Material shown -

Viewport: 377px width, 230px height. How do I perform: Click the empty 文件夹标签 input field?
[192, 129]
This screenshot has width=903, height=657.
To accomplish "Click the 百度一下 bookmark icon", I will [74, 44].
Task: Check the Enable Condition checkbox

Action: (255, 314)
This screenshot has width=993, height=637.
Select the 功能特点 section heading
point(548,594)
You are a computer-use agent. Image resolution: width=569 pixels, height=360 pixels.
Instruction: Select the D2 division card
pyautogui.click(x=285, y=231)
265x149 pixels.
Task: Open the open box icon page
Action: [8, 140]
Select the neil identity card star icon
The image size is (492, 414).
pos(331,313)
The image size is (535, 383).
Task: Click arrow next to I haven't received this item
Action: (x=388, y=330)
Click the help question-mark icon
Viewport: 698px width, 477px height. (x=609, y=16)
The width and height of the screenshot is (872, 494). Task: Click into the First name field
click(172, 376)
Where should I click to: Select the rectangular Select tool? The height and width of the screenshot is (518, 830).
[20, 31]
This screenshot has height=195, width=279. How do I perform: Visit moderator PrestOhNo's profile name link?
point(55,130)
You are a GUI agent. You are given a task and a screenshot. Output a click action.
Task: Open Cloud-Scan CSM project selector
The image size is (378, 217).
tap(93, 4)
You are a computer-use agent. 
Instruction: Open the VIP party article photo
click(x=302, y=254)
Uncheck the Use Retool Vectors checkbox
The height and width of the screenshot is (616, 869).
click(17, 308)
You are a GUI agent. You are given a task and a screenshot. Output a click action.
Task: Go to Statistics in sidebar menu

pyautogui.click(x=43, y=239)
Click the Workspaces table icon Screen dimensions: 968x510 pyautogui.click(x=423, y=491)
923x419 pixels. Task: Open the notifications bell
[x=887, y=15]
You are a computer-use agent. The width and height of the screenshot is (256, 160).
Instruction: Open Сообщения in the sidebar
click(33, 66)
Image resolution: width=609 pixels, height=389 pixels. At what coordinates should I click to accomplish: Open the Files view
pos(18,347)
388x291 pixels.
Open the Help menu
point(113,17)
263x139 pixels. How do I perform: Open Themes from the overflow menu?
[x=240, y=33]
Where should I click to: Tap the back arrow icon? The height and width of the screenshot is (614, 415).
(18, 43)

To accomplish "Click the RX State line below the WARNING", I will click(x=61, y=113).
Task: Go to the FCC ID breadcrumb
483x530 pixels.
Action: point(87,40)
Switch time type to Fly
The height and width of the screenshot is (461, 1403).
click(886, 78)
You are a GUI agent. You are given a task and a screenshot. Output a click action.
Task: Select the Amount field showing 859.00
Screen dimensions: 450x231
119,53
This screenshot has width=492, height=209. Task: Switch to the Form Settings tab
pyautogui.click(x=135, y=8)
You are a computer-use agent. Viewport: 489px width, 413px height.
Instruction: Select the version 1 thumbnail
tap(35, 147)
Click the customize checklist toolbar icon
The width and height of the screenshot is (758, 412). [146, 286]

Problem statement - Using the records above, output exactly the lines from the first through the line that contains "This screenshot has width=993, height=637.", with both of those included.

Result -
Viewport: 377px width, 230px height. How do I perform: Click the empty 文件夹标签 input field?
[192, 129]
This screenshot has width=903, height=657.
To accomplish "Click the 百度一下 bookmark icon", I will [74, 44].
Task: Check the Enable Condition checkbox

Action: (255, 314)
This screenshot has width=993, height=637.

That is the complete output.